Characteristics of Large Area Perovskite Solar Cells from Electrodes of Used Car Batteries

Abstract

Power conversion efficiency (PCE) of perovskite solar cells increases very rapidly and more than 22% is already achieved. However, some problems still need to be resolved for mass production and commercialization, including reducing production costs and development of large area solar cells. The best PCE is reached by very small active area, mostly below 0.5 cm2 which is mostly produced by spin-coating technique. Moreover, the perovskite precursor materials, mostly lead (II) iodide (PbI2) and hole-transport materials (HTM) Spiro-OMeTAD are expensive material in perovskite solar cells. Therefore, the use of low-cost perovskite precursors and low-cost HTM materials is one way to reduce the whole production costs of perovskite solar cells.

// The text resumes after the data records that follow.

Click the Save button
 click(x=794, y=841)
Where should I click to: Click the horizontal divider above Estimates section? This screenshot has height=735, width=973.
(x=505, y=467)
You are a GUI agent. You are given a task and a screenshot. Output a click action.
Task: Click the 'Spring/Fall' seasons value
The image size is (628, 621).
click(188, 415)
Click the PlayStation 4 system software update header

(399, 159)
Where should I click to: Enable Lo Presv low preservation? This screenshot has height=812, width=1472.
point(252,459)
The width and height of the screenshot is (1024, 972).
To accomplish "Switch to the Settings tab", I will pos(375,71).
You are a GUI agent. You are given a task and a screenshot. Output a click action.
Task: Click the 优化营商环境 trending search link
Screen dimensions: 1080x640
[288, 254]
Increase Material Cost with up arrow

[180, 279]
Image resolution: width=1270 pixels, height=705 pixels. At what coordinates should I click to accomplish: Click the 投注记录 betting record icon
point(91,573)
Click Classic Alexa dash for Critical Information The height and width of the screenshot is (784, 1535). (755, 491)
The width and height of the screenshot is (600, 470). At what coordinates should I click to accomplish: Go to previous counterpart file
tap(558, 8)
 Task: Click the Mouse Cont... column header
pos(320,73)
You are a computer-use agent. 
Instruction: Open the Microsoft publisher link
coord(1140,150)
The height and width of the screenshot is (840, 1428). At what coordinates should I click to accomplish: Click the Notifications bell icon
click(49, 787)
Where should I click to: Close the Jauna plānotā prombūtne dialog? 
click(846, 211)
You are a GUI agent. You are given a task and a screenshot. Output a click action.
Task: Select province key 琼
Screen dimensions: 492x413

Nowadays, many groups have been developed HTM-free perovskite solar cells using carbon-based mesoscopic solar cells for low cost production and large area perovskite solar cells, although the PCE of large area perovskite solar cells is still half than that very small area prepared by spin-coating technique. Here, we report our recent study to fabricate perovskite solar cells using mesoscopic carbon-based structure consisting of glass/ITO/TiO2/ZrO2/perovskite/carbon with active area larger than 1 cm2 by use of simple screen printing technique in ambient air with high humidity. We also synthesize PbI2 as perovskite precursor material from electrodes of used car battery to reduce the cost of solar cells production. Although, the PCE is still much lower than that reported by other groups, however, our study shows that perovskite solar cells from used car battery and with active area more than 1 cm2 can be fabricated in ambient air with high humidity by use of simple screen printing technique.